On voulut aussi à ce moment nous entraîner à suivre l’exemple de la Hollande, à prendre l’argent comme monnaie exclusive au lieu de l’or, dont on prédisait l’avilissement prochain. Notre gouvernement eut la sagesse de résister. Bientôt après, les choses avaient complètement changé de face, l’or était graduellement entré dans la circulation, et la substitution à l’autre métal s’était faite sans secousse et sans compromettre aucun intérêt.

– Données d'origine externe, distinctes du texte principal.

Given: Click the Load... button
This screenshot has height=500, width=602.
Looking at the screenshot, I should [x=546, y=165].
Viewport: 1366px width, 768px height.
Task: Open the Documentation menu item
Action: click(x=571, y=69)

Le changement de valeur qui avait amené cette substitution était si minime qu’on s’en était à peine aperçu, et qu’il ne pouvait pas être mis en balance avec les avantages qu’on trouvait à posséder une monnaie plus commode et d’un transport plus facile ; personne ne s’en plaignit, et aujourd’hui on est tellement habitué à la monnaie d’or, elle a tellement pris sa place dans la circulation, qu’on l’en verrait sortir avec infiniment de regret. Aussi quand on examine le principe du double étalon et qu’on cherche s’il n’y a pas à le modifier, c’est non plus pour expulser l’or, mais pour savoir s’il doit régner seul ou conjointement avec l’autre métal sur les bases établies par la loi de germinal. D’ailleurs, en dehors de toute autre considération, la question n’est plus entière comme au lendemain de la découverte des mines de la Californie et de l’Australie. A ce moment, la circulation des pays qui avaient le double étalon, la nôtre surtout, étaient presque exclusivement en argent. Le sacrifice à faire, s’il y en avait un, eut été peu considérable; mais aujourd’hui que la

  1. Voyez la Revue du 15 août 1852.